Waldie’s resume as a coordinator and as a head coach has many highlights. A record of 143-69 as a coordinator, a 34-29 record including district championships in the 2016, 2017 and 2018 seasons, the head of the Apache program has a long list of accomplishments. Yet what’s more important to him is for the entire program to be great, not just one sport.

“To be really great, we have to be good at everything,” he said. “I don’t believe in one-sport athlete and I don’t believe in a one-sport town. We don’t want to be a football town or a basketball town or a girls volleyball town, for that matter, actually. We want people to say Gonzales is great at everything. So when those things happen, I feel like I’ve done both of my jobs.”

Waldie has been the athletic director and head football coach in Daingerfield, Woodville and Luling. He’s been a college coach as well as a coordinator in various spots such as Nacogdoches, Cleveland, Mount Pleasant, Jacksonville and, most recently, Pearland. What brought Waldie to Gonzales is not only the opportunity to build a long, sustaining program, but a chance to lay down some roots after a decade or two of moving around.

“I think after 23 years chasing, and I did that early in my career, I’d be the first one to tell you that I took jobs trying to get other jobs,” Waldie admitted. “I had a vision, I don’t know what that vision was, of where I wanted to be. Then somewhere along the road with four children and the best wife in the world, I realized that’s not always the exact way to approach things.”

Starting his coaching career with a college job at an early age, Waldie knew that coaching at that level meant “changing states, not just area codes or zip codes,” he noted.

“Finally settled after that first decade or so to come back to Texas, and I’ve been back here full-time since 2004,” Waldie continued. “It’s been a fun ride.”

After all that moving around, Waldie and his wife decided to map out an area where they’d be interested in raising their family. When the Gonzales job opened, Waldie saw this as an opportunity to be near his wife’s family, who is originally from Corpus Christi and spent her “young adult years in San Antonio as a professional, before she became an educator,” Waldie said.

▸ **Requirement a**:
Answer these questions using the coaching profile:
(i) What record did Waldie compile as a coordinator?
(ii) Since what year has Waldie been back in Texas full-time?
(iii) Where is his wife's family originally from?

(Word and element locating data)
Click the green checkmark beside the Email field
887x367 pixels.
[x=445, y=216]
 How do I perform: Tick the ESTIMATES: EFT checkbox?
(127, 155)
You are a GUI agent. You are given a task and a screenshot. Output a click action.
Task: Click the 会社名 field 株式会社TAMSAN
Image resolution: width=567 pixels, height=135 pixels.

▸ **Requirement b**: Rewrite every one of the rows above, changing each "field" to "input box" and leaving everything else as it is.

▸ **Exercise solution a**:
(i) 143-69
(ii) 2004
(iii) Corpus Christi

▸ **Exercise solution b**:
Click the green checkmark beside the Email input box
887x367 pixels.
[x=445, y=216]
 How do I perform: Tick the ESTIMATES: EFT checkbox?
(127, 155)
You are a GUI agent. You are given a task and a screenshot. Output a click action.
Task: Click the 会社名 input box 株式会社TAMSAN
Image resolution: width=567 pixels, height=135 pixels.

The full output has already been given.